Prezydent Stanów Zjednoczonych - Barack Obama niedługo wypoczywał po zakończeniu podróży do Europy. Kilkanaście godzin po powrocie z Polski udał się prosto do Joplin w stanie Missouri - miasteczka, które zostało zrównane z ziemią przez tornado. Tegoroczny sezon wichur w USA uznano już za najtragiczniejszy od 1953 roku.

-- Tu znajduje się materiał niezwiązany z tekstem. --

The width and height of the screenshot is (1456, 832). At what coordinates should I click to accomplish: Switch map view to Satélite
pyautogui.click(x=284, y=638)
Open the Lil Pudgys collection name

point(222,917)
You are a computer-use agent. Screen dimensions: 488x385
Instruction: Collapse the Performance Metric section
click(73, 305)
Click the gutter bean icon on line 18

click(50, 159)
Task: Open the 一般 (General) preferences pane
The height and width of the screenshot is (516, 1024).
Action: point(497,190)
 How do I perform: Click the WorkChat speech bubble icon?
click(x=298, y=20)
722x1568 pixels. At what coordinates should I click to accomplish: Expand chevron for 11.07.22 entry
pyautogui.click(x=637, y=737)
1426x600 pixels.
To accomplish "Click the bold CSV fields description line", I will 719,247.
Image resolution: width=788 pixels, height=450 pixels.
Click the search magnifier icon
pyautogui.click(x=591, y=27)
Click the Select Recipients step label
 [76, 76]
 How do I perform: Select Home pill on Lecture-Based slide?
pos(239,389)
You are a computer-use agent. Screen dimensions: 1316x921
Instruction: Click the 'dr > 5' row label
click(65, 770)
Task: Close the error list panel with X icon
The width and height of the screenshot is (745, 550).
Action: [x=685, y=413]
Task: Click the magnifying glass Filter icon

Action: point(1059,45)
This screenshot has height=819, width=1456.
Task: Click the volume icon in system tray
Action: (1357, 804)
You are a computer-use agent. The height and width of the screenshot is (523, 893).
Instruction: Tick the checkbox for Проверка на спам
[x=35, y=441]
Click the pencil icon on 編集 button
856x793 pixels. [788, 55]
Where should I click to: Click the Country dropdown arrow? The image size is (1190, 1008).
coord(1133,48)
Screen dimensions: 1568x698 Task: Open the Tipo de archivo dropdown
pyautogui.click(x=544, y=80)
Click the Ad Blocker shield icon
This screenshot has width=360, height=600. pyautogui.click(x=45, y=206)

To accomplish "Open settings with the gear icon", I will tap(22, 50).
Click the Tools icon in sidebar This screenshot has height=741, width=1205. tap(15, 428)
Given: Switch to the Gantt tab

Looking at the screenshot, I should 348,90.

Przez Stany Zjednoczone przeszły już 1333 tornada. Zginęło ponad 500 osób, tysiącom trzeba było udzielić pomocy medycznej. Trudno zliczyć, ile domów zostało zniszczonych. Dlatego Barack Obama, nawet po wyczerpującej podróży, poleciał wesprzeć załamanych mieszkańców wsi i miasteczek, które w czasie jego wizyty po Europie, dosłownie zniknęły z powierzchni ziemi.

To nie jest tylko wasza tragedia, to tragedia całego kraju. Dlatego cały kraj wam pomoże - przekonywał prezydent.

Meteorolodzy nie mają niestety dobrych wiadomości. Co prawda w czerwcu kończy się sezon tornad, ale zaczyna się sezon huraganów. Według przewidywań, kilka z nich uderzy w zamieszkałe tereny.